Available data —
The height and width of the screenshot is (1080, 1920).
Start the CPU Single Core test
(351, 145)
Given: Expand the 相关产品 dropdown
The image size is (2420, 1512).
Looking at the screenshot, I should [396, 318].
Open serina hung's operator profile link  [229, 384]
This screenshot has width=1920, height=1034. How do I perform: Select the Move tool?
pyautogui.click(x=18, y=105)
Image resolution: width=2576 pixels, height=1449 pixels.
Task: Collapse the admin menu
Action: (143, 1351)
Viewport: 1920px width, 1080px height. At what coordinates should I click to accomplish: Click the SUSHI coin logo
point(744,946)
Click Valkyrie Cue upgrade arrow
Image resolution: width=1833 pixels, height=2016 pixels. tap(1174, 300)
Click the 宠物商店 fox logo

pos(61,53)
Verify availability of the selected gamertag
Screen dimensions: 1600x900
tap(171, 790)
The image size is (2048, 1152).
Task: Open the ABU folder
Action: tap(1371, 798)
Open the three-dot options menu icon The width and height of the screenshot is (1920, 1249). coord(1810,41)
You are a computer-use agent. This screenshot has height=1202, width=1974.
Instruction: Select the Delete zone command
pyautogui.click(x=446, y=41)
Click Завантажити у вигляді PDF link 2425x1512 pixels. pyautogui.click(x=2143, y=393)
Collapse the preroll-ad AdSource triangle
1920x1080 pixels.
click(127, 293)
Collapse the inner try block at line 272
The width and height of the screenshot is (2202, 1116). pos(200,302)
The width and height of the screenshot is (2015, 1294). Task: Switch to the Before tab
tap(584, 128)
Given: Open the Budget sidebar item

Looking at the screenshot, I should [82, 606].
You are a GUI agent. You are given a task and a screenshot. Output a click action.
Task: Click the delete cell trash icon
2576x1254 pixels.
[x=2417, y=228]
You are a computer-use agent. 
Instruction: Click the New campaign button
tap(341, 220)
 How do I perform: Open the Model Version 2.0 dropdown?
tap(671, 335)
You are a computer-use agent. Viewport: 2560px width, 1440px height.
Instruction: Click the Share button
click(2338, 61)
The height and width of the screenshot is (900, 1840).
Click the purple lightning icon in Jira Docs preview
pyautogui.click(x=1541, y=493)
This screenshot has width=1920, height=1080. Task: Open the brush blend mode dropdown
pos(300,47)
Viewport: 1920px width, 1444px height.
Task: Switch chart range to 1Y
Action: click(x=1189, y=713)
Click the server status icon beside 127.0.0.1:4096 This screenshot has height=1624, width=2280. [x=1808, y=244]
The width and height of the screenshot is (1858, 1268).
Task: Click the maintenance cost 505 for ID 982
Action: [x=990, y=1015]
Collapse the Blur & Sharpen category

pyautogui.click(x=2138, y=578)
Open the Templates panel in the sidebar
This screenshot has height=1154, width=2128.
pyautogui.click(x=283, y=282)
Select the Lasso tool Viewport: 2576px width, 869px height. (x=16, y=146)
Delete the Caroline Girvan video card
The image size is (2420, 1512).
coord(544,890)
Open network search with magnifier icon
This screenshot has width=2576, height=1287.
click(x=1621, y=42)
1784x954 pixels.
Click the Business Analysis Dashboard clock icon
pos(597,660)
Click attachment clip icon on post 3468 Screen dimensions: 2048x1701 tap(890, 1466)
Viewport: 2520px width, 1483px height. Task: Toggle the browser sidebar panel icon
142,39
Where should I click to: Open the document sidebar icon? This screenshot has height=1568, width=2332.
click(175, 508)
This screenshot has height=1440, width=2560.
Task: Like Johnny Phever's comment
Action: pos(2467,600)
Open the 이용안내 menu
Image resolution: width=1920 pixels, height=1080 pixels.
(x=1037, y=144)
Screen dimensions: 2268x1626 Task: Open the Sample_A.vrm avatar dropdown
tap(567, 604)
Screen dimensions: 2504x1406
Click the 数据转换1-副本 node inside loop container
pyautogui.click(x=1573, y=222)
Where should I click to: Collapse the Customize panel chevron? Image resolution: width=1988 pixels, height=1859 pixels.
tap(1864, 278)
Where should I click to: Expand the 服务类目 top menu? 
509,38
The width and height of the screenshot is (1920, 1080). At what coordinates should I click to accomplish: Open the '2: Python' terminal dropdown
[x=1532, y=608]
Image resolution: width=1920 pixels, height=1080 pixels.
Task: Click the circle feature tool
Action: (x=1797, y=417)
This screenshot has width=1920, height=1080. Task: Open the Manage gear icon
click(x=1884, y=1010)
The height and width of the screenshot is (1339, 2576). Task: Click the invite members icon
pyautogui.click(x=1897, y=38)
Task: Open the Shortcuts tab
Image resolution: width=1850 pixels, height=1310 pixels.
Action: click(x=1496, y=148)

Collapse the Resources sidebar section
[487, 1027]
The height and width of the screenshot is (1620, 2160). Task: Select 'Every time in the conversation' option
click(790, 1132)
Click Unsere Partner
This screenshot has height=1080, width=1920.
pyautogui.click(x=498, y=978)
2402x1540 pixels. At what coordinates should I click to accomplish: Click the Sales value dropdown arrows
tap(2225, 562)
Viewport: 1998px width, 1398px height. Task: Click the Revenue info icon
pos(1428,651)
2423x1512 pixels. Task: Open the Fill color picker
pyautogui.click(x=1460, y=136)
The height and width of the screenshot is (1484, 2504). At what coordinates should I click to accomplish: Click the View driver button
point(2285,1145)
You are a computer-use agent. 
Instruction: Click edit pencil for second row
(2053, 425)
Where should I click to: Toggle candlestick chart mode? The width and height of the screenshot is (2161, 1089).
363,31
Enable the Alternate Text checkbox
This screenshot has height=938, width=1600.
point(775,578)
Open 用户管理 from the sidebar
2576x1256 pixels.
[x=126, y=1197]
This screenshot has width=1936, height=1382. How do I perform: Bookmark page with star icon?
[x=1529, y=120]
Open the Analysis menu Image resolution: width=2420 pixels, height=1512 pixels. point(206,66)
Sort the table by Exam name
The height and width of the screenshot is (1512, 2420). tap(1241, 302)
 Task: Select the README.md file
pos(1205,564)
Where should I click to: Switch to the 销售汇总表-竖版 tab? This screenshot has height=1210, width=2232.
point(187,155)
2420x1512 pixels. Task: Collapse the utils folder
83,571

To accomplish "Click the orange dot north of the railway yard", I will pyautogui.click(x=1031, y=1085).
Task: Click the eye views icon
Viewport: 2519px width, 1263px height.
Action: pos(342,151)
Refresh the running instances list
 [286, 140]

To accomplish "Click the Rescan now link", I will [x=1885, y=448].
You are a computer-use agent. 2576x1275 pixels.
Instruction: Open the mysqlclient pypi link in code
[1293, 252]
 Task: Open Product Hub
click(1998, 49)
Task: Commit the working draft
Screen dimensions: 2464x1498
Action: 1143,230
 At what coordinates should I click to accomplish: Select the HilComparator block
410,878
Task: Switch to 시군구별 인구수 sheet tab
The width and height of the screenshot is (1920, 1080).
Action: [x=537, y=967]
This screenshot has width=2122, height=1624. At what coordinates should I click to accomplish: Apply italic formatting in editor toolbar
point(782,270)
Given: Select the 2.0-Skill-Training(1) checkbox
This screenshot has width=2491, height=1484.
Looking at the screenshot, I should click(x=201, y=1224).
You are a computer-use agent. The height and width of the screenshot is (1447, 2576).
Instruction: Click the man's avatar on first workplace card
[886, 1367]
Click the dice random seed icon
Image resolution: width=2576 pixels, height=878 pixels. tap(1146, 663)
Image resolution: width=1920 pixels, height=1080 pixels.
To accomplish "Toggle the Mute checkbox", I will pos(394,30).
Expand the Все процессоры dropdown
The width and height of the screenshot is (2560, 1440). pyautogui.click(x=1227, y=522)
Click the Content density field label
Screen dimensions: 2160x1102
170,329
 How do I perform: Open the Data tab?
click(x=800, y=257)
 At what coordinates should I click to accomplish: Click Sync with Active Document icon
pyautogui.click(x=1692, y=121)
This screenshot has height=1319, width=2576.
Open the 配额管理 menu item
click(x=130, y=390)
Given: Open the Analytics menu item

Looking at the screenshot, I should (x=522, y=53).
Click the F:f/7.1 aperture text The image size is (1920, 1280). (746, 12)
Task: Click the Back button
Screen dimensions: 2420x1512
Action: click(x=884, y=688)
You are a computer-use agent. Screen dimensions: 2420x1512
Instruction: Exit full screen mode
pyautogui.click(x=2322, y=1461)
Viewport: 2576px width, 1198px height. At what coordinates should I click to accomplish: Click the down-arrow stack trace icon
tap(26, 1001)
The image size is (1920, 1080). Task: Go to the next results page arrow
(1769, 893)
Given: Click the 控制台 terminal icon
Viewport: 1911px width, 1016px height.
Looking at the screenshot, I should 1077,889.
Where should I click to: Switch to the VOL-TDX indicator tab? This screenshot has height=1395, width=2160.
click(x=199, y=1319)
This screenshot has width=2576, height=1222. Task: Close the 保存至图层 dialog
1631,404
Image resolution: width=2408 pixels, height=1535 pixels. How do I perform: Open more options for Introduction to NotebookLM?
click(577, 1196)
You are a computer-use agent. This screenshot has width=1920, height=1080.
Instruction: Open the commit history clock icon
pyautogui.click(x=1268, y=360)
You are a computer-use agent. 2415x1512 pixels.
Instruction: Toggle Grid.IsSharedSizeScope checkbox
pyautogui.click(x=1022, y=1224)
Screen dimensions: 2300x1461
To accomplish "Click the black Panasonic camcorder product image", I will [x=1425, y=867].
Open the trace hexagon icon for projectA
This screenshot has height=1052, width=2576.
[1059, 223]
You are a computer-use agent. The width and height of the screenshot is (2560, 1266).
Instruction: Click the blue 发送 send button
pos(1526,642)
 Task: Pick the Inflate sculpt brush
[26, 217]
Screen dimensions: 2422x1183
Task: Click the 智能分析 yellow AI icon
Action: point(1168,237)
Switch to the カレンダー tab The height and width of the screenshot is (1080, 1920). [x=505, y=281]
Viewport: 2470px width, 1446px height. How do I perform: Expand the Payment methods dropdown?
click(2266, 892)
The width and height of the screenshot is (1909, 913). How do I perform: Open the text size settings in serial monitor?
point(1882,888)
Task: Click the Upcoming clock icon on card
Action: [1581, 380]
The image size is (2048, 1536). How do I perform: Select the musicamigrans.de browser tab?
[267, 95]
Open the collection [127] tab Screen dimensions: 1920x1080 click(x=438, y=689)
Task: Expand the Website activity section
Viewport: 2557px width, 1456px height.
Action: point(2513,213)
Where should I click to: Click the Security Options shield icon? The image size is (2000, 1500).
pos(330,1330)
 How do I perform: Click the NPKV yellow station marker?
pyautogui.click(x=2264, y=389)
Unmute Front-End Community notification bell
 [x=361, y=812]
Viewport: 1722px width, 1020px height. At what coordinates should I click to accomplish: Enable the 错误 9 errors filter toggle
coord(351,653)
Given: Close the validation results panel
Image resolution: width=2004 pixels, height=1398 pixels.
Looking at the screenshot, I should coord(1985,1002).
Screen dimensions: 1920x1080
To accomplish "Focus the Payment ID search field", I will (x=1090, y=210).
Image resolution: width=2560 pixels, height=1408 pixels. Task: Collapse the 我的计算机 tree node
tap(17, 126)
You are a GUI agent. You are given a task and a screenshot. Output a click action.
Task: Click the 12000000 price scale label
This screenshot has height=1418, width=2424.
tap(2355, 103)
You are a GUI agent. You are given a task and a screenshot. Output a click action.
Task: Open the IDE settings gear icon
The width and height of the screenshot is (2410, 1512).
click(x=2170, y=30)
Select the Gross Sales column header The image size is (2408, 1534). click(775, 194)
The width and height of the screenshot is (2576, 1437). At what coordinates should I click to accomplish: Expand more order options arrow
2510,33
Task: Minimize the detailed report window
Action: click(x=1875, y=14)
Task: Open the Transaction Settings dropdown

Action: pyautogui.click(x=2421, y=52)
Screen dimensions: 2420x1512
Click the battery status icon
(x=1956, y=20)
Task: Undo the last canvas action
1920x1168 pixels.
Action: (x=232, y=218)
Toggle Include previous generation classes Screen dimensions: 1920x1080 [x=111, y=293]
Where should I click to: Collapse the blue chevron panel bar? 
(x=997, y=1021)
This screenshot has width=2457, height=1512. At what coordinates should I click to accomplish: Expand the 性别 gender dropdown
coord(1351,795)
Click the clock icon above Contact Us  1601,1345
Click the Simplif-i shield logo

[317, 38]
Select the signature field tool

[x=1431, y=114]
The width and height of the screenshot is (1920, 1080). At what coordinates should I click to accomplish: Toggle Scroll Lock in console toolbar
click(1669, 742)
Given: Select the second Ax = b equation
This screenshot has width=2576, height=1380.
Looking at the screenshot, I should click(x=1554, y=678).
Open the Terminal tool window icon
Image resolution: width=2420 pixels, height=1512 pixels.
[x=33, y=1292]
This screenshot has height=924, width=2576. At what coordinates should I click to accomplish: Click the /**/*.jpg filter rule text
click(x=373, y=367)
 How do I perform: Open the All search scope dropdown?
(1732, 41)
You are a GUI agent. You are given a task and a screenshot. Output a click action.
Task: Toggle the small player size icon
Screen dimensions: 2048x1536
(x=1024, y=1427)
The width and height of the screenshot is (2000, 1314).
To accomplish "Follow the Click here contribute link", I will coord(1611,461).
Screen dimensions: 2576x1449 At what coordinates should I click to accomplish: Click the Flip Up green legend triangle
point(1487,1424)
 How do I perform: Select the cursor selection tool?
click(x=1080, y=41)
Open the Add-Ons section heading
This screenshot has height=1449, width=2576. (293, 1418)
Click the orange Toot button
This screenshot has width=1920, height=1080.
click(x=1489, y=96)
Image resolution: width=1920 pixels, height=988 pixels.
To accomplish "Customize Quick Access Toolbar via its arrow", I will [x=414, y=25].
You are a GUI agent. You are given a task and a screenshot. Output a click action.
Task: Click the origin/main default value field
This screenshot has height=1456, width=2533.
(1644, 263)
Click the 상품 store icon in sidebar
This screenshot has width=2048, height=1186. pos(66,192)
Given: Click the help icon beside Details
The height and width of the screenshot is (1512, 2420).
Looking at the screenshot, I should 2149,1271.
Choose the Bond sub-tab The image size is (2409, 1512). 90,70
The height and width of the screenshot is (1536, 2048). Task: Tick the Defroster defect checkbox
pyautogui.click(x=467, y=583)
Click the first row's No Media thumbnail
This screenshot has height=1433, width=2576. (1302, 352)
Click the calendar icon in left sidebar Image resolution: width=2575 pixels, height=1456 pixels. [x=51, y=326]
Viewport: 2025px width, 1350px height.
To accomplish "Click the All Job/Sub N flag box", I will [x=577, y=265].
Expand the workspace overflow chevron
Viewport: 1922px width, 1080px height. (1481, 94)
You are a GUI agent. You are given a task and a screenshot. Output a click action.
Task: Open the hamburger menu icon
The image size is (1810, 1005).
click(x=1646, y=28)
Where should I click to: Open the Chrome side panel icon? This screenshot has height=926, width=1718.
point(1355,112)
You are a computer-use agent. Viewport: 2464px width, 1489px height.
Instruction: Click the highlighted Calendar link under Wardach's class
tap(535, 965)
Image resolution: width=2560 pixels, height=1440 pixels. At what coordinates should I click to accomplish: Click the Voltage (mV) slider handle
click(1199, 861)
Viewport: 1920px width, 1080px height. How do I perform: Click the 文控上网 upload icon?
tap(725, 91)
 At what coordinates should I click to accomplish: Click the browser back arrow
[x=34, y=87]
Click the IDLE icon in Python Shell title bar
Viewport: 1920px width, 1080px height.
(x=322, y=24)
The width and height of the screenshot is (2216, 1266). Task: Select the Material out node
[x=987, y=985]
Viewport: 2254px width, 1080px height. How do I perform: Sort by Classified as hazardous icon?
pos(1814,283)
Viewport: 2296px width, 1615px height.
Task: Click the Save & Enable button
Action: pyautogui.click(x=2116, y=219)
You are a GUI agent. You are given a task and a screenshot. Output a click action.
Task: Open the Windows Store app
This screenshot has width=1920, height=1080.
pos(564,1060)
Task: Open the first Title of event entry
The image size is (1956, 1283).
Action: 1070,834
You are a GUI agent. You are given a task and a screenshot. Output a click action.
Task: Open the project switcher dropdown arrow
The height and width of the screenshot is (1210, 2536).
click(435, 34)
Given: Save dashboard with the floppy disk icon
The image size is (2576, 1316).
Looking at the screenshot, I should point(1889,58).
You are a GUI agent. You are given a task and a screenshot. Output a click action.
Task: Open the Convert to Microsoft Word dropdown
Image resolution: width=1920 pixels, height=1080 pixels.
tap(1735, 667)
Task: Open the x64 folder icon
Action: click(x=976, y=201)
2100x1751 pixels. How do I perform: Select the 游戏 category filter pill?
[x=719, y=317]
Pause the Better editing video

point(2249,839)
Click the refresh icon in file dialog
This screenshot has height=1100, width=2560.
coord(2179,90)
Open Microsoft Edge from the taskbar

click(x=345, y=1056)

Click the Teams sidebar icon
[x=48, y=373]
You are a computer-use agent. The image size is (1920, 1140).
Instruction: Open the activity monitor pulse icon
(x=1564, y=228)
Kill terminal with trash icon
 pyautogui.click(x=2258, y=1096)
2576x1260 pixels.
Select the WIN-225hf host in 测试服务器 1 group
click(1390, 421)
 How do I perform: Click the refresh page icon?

Aim of the task —
Begin with the top line of the material and go as far as the line with "Open serina hung's". Set down those lines exactly, both ends included, and nothing more.

Answer to the exercise —
The height and width of the screenshot is (1080, 1920).
Start the CPU Single Core test
(351, 145)
Given: Expand the 相关产品 dropdown
The image size is (2420, 1512).
Looking at the screenshot, I should [396, 318].
Open serina hung's operator profile link  [229, 384]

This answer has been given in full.